::: Excerpted text :::

By the time we had walked around the big lake, our feet were ready for one thing. A dip in the lake! We had found a handy little pontoon from which to swim just around the corner. It was - as promised - a few degrees warmer than the sea which was very pleasant. This didn't prevent any extremities being frozen; the air temperature was still pretty chilly. Brrrr! Needed a quick shower and a hot cuppa to thaw out. At this point of the day we had walked a long way so any normal people would have decided to have a nice nap.

We went for a stroll over to Polače for milk.

The booted one complained about the mountain* we had to climb. I admired the plunging ravines and the glorious gothic qualities of the cemetery on the way up. We descended into the village and the light was just catching the buildings on the far side. The Roman villa loomed over the extremely choppy sea; bura was still in full force. Sadly its effect on Pelješac was a devastating fire, a reminder to us all about the fragility of this landscape.

No ride home here...
After checking the shop's closing times, we hit the Calypso bar for a beer. We had to fortify ourselves for the ferociously steep and dark walk back over the mountain** via the Stari Put. We decided to pay up, confuse the waiter and pop into the shop to pick up milk and dirty sausage and beanz. And wine and cheesy snacks. No Babine Kuće evening is complete without heading out to the bar for a nightcap so off we went again. We also ordered our baby goat (kozlin) pekar for the following evening and tried not to think about anyone's pet.

::: Supplied material :::

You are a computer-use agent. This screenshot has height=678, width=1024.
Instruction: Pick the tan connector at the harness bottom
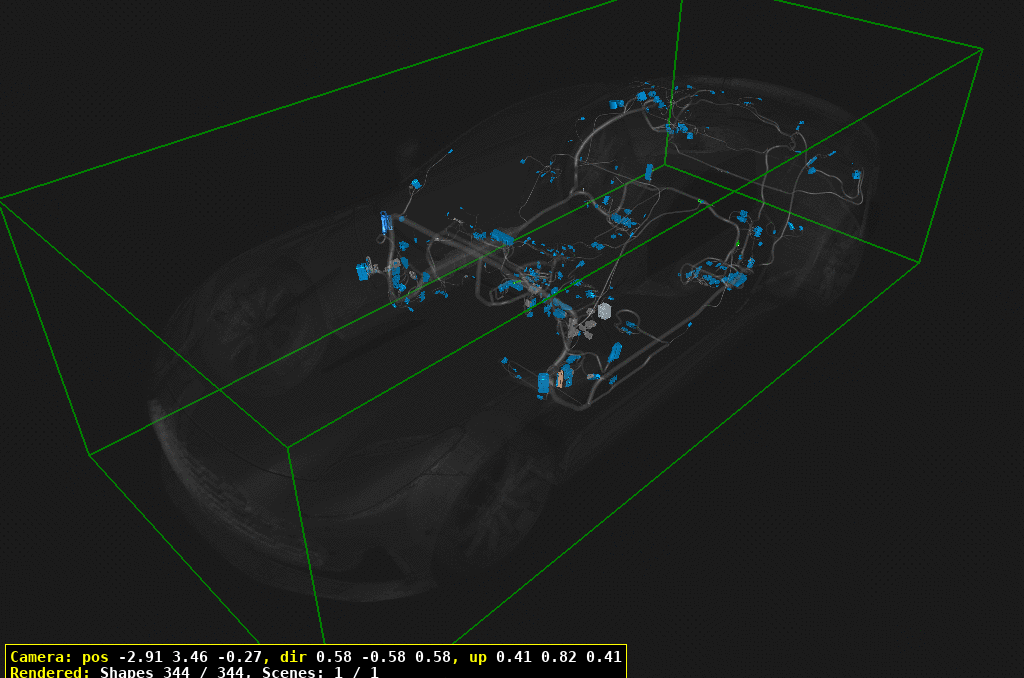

:::

§ Short exercise
In the travel account, what did the group order for the following evening?

§ Complete response
A baby goat (kozlin) pekar.